• **Task prompt**: In the data below, find the line with "Image resolution: width=1064" and output it along with every later line, exactly, but not the pictures.

───── Task inputs

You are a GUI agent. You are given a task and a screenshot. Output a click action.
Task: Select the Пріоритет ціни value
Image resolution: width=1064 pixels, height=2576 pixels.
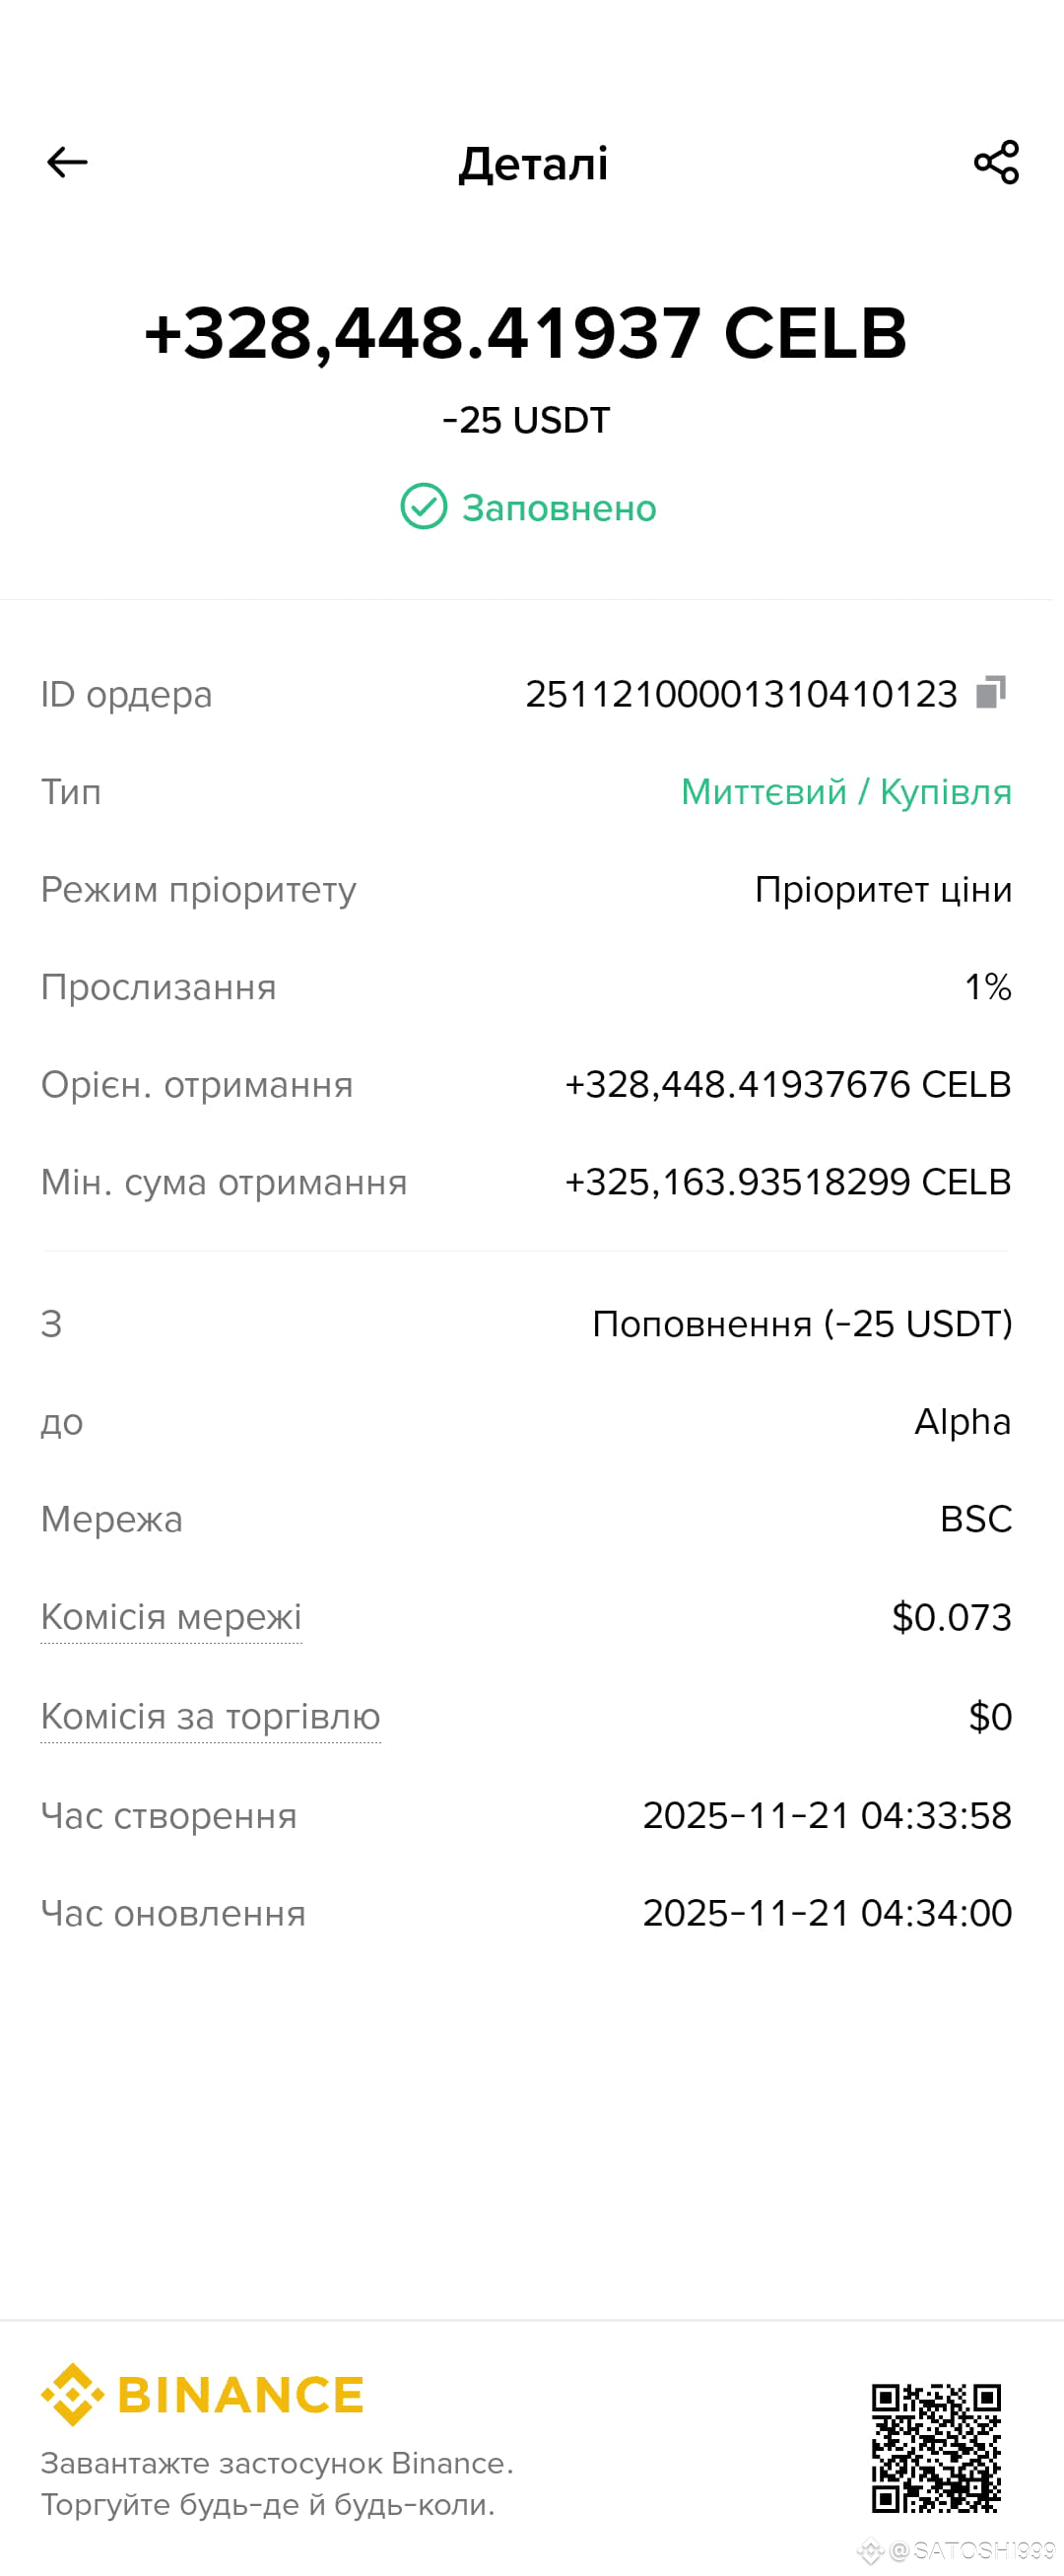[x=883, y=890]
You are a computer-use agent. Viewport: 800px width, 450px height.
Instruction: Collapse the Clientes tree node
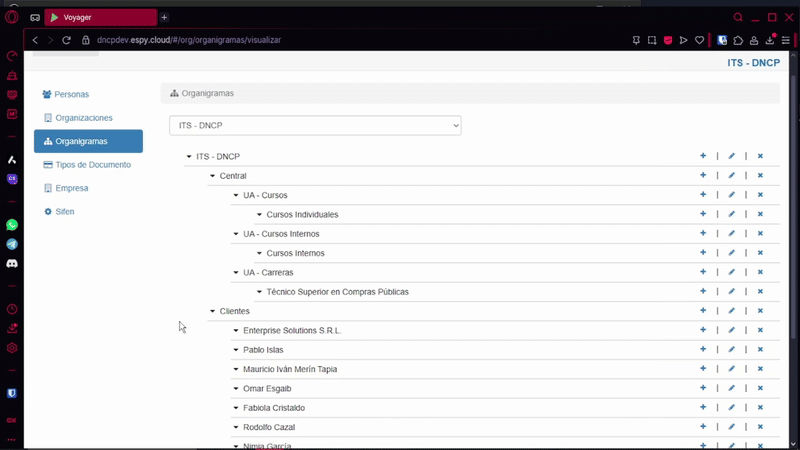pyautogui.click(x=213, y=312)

──────────

• **Answer to this exercise**:
Image resolution: width=1064 pixels, height=2576 pixels.
[x=883, y=890]
You are a computer-use agent. Viewport: 800px width, 450px height.
Instruction: Collapse the Clientes tree node
pyautogui.click(x=213, y=312)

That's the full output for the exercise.